Materials and Methods
All patients who underwent a primary flexor tendon repair in zone 1 and 2 without tendon graft for closed avulsions or open lacerations between 2015 and 2019 were identified. Electronic medical records were reviewed to record and compare patient demographics, range of motion, functional outcomes, complications, and reoperations.
Results
Sixty-five zone I (N=21) or II (N=44) flexor tendon repairs were included in final analysis. Twenty-three of these patients were in the WALANT group, and 42 were in the TA group. There were no other statistical differences in mean age, length of follow-up, proportion of injured digits, or zone of injury between the two groups. The final qDASH score in the WALANT group was 17.2 (SD 14.4) vs 23.3 (SD 18.5) in the TA group. There were no statistical differences between the groups with any final ROM parameters, grip strength, or VAS pain scores at final follow-up.

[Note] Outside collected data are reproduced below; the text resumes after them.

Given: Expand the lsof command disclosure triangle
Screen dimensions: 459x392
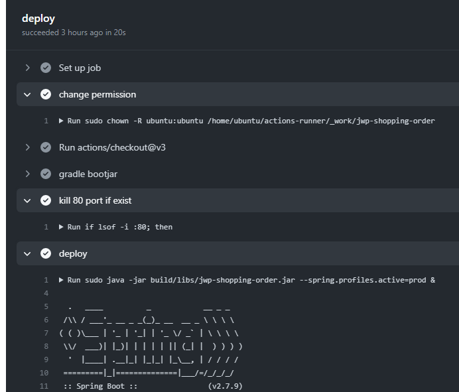Looking at the screenshot, I should pyautogui.click(x=61, y=227).

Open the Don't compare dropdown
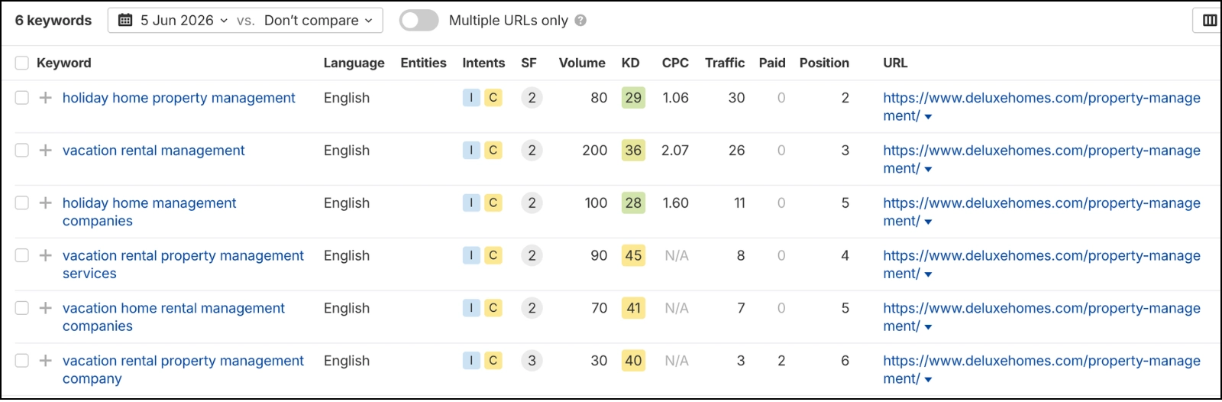point(318,21)
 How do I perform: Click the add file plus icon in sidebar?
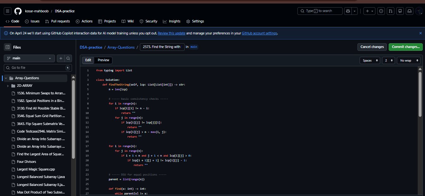(61, 58)
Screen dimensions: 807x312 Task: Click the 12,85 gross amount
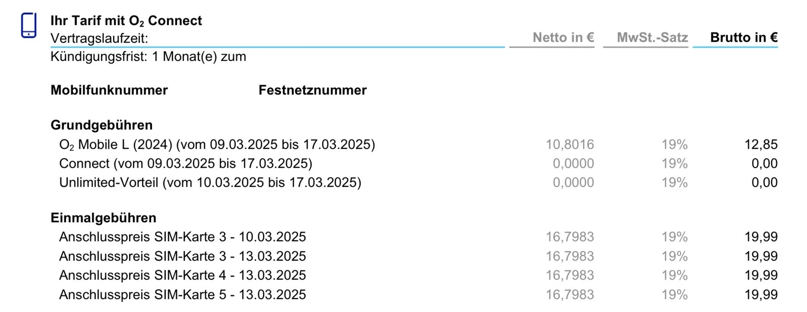click(761, 145)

The WALANT group was found to have a higher reoperation rate (26.1% vs 7.1%; p<.05) than the TA group.
Conclusions
This study represents one of the first clinical studies reporting outcomes of flexor tendon repairs performed under local anesthesia. Overall, we found no difference in rupture rates, ROM, and functional outcomes following zone I and II flexor tendon repairs when performed under WALANT versus TA.